Après s’être fait connaître pour son blog « Les p’tits pis moé » et ses chroniques dans Urbania, l’enseignante de philosophie au cégep de Sherbrooke Véronique Grenier a écrit son premier recueil de poésie, Hiroshimoi, en 2016. Avec une prose actuelle, l’usage de québécismes et de contractions, ainsi que des références répétées à l’usage des médias sociaux, l’auteure s’adresse définitivement à un nouveau public, généralement peu interpellé par la poésie traditionnelle.
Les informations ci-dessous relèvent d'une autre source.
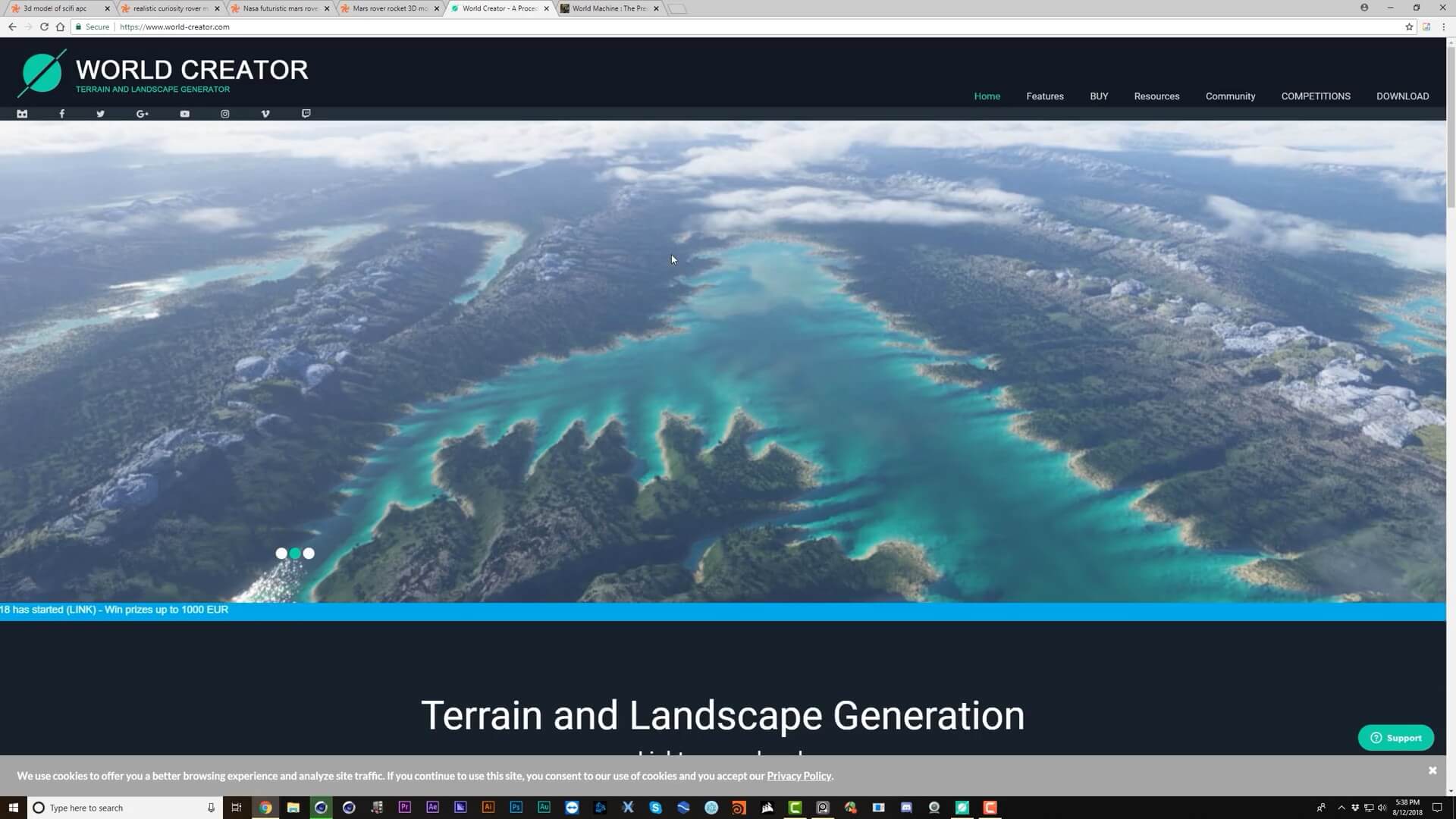Image resolution: width=1456 pixels, height=819 pixels.
Task: Open the Instagram social icon
Action: (224, 114)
Hiroshimoi, c’est une poésie que Véronique Grenier semble avoir écrite pour ses étudiant·e·s, les milléniaux, avec des référents culturels qui sont parlants pour cette génération. Pour autant, l’accessibilité de ses écrits n’en fait pas un ouvrage moins percutant et contribue plutôt à la démocratisation et à la modernisation de la poésie. Hiroshimoi, c’est l’histoire d’une rupture qui n’en finit plus de finir, c’est une histoire d’amour torturée et ce sont les fragments d’une histoire poignante et forte qui est parfaite pour s’initier à la poésie. L’auteure a aussi écrit les recueils Chenous (2017) et Carnet de parc (2019). De plus, elle prépare son premier recueil de poésie jeunesse, Colle-moi, à paraître bientôt.

LES LUTTES FÉCONDES
CATHERINE DORION, 2017

Plus connue pour son rôle de députée à l’Assemblée nationale, ainsi que pour ses propos-chocs, Catherine Dorion est avant tout une poète et une militante. D’ailleurs, son militantisme se reflète dans les principaux thèmes de ce recueil, c’est-à-dire l’abolition des cadres et des règles préétablies, tant en amour qu’en politique. Au fil des chapitres, l’auteure alterne entre les pans de sa vie amoureuse, dans le but de démontrer en quoi les contraintes du couple ont abîmé ses relations, puis tisse des liens avec le monde politique très encadré dans lequel nous naviguons. Comme exercice de préfiguration à une démocratie plus vraie, l’auteure propose des relations amoureuses qui se vivent à l’extérieur du cadre, dans quelque chose de plus libre et de plus flexible que le couple. De plus, c’est habilement que l’auteure aborde le thème du désir pour qu’il recoupe à la fois les désirs individuels, que l’on peut retrouver de relations libres, et les désirs collectifs, qui sont à la base des grands mouvements sociaux et des révolutions. Comme Catherine Dorion le nomme déjà, ce recueil est un plan d’évasion pour libérer le désir sous toutes ses formes de ce qui l’emprisonne.

À L’OMBRE DE L’ORFORD
ALFRED DESROCHERS, 1929

Jadis journaliste pour La Tribune à Sherbrooke, Alfred Desrochers est un poète incontournable quand il est question d’auteurs du terroir. Un peu à contre-courant, Desrochers prône l’identité nord-américaine, plutôt qu’européenne, et s’inspire beaucoup de poètes américains dans son travail. Il traite de thèmes comme le travail de la terre, la nature des Cantons-de-l’Est, ainsi que d’un autrefois presque idéalisé. C’est entre autres le cas de l’un de ses poèmes les plus connus de l’ouvrage, soit « Je suis un fils déchu », qui traite du vécu des ancêtres de Desrochers, qui étaient coureurs de bois. Divisé en huit sections, le recueil a une structure impeccable. L’auteur porte une attention remarquable à la construction de ses vers et au respect des rimes. Toutefois, ce que l’on retient, c’est la beauté avec laquelle la nature est dépeinte, de même que l’acharnement des aïeux de l’auteur au labeur. S’il n’était pas possible de lire la totalité de l’ouvrage, les poèmes « Je suis un fils déchu », de même que « L’Hymne au grand vent du Nord » sont des incontournables.